Sunday, July 24, 2011

Cilantro Lime Rice

I wanted something to serve along side these Chicken Fajitas, and this recipe was quick, easy, and used up more of our cilantro stash from the garden.  I know the rice looks green, but it was VERY yummy!  The cilantro really shined through, but wasn't overpowering.  We will definitely be making this rice instead of traditional Mexican rice more often.
Cilantro Lime Rice
recipe from Annie's Eats, originally from Everyday Food

1 cup long grain rice
2 cups plus 2 tablespoons water, divided
½ tsp. salt
½ cup fresh cilantro
2 tbsp. freshly squeezed lime juice
1 tbsp. olive oil
1 clove garlic, chopped

1. Combine the rice, 2 cups water and salt in a medium saucepan set over medium-high heat.  Bring to a boil, stir briefly, cover and reduce the heat to low.  Let cook, covered, until the water is absorbed and rice is fluffy and tender, 16-18 minutes. (Cooking time and directions can vary depending on the brand of rice.  Check the package directions.)
2. While the rice is cooking, combine the cilantro, lime juice, olive oil, garlic and 2 tablespoons water in a blender or food processor.  Blend until smooth.  Stir the mixture into the cooked rice and fluff with a fork.

Chicken Fajitas

We have had some really good food lately, and there are some recipes I definitely don't want to forget!  This is one of those recipes, which we made with Cilantro Lime Rice.  We had an abundance of cilantro in the garden to use, and fajitas immediately came to mind.  I found this recipe when searching for a good cilantro-lime marinade.  It was very tasty, we especially liked the touch of the grilled tortillas.  The only thing missing from this dinner was margaritas!

Grilled Chicken Fajitas
from Annie's Eats, originally from Cook's Illustrated

1/3 cup freshly squeezed lime juice
6 tbsp. vegetable oil, divided
3 cloves garlic, minced or pressed
1 tbsp.
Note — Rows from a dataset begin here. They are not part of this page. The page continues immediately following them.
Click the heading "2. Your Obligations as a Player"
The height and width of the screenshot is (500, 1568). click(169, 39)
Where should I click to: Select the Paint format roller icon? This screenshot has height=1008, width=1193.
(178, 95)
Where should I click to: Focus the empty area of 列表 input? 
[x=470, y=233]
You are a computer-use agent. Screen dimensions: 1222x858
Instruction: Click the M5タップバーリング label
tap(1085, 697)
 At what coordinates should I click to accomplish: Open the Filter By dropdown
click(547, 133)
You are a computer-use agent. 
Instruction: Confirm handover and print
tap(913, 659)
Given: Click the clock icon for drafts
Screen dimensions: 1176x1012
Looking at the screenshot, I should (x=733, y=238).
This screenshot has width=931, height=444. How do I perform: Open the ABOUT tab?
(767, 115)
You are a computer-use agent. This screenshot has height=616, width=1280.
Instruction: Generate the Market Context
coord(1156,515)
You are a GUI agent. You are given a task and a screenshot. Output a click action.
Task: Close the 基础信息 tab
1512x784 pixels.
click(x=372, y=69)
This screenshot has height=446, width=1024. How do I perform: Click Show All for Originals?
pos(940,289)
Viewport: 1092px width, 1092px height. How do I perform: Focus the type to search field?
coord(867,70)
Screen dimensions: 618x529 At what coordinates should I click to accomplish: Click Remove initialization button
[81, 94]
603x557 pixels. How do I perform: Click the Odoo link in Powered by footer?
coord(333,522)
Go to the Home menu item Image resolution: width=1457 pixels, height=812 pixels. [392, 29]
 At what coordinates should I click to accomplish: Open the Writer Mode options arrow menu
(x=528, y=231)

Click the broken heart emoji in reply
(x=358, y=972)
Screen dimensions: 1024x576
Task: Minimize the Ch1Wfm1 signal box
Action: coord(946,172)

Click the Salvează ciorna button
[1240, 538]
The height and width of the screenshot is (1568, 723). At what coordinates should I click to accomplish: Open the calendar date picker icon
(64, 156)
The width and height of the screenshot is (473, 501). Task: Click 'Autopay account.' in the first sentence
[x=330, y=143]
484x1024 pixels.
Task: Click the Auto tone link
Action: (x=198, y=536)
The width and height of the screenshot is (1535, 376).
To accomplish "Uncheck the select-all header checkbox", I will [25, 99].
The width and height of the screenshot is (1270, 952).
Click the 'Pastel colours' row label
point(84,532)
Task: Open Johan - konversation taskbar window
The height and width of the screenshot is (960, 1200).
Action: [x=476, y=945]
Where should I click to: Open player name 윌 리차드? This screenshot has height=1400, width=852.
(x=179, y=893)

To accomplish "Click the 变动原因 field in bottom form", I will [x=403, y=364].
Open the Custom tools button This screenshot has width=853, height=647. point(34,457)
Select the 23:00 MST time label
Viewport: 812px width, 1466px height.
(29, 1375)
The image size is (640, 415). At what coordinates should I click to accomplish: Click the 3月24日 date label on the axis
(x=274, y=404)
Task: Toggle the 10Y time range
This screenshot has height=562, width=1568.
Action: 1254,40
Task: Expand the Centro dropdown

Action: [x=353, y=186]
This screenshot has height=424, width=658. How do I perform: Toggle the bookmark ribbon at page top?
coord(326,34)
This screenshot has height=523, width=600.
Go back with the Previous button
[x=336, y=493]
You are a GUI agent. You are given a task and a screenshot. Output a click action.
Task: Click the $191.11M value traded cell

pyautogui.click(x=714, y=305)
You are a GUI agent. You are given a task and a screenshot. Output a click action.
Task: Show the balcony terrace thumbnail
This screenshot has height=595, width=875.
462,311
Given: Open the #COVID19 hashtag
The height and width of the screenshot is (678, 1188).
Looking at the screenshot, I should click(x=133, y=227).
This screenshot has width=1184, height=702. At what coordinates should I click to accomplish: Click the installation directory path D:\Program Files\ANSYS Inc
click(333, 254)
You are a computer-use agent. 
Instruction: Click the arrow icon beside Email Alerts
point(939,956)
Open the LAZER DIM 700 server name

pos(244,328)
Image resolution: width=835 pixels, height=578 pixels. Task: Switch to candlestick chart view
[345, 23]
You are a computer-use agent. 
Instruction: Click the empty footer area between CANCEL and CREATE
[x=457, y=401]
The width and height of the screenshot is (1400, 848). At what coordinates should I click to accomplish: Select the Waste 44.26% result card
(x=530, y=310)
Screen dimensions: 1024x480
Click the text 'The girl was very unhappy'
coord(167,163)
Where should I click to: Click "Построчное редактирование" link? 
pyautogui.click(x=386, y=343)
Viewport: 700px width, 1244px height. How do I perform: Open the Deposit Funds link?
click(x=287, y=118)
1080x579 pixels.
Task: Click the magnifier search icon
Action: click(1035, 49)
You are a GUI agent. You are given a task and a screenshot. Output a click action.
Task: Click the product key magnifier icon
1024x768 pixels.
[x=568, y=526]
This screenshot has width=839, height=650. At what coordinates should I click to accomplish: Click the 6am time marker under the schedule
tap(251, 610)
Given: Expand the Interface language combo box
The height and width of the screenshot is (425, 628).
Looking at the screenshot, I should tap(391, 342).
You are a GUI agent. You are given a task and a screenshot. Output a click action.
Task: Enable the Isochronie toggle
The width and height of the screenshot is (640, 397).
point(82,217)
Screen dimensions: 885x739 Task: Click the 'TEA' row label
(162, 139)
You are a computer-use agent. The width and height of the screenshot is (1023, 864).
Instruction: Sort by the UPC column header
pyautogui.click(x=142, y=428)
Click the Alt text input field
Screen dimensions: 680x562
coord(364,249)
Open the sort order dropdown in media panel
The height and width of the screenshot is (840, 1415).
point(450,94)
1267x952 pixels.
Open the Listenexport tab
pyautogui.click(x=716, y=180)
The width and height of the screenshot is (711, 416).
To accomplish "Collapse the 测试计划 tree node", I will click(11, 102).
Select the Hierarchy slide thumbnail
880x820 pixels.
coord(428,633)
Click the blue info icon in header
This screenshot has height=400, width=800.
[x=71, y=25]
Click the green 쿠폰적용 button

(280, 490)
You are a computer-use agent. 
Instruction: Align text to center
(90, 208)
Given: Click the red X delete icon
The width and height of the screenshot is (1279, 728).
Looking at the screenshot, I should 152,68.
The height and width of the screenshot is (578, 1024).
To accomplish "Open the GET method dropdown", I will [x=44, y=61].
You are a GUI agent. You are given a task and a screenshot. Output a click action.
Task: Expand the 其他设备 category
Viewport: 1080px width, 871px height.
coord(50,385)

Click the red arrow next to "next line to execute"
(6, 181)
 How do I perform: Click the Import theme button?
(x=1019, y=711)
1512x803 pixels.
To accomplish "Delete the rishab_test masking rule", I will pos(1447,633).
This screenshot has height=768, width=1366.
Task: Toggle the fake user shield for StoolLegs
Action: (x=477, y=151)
Worcestershire sauce
1½ tsp. brown sugar
1 jalapeño, seeded, ribbed and diced
1½ tbsp. minced fresh cilantro
1 tsp. salt
¾ tsp. pepper
2-3 boneless, skinless chicken breasts, about 1½ lbs., pounded to an even thickness
1 large red onion, sliced into ½-inch thick slices
2 large bell peppers, sliced
8-12 (6-inch) flour tortillas

1. In a medium bowl, whisk together the lime juice, 4 tablespoons of the vegetable oil, garlic, Worcestershire sauce, brown sugar, jalapeño, cilantro, salt and pepper.  Reserve ¼ cup of the marinade; set aside.  Place the chicken breast halves in the marinade, cover with plastic wrap and refrigerate for 30 minutes.
2.  Heat grill, and grill the chicken until it is well browned, 3-4 minutes.  Using tongs, flip the chicken and continue grilling until it is no longer pink inside (or an instant-read thermometer inserted into the center reads 160˚ F.)
3. Meanwhile, heat the remaining 2 tablespoons vegetable oil in a skillet and saute onions and peppers over medium heat until soft.  Season with salt and pepper and toss with 2 Tbsp. of the reserved marinade just as they are done.
4. When the chicken and vegetables are done, transfer them to a large plate and tent with foil to keep warm.
In 2 or 3 batches, transfer the tortillas in a single layer to the now empty grill over low heat.  Cook until warm and lightly browned, about 20 seconds per side.  When the tortillas are done, wrap them in a clean kitchen towel or foil.
5. Slice the chicken into ¼-inch strips and toss with the remaining 2 tablespoons of reserved marinade in another bowl.  Arrange the chicken and vegetables on a large platter with the warmed tortillas and serve with sour cream, lime wedges, or other toppings of your choosing.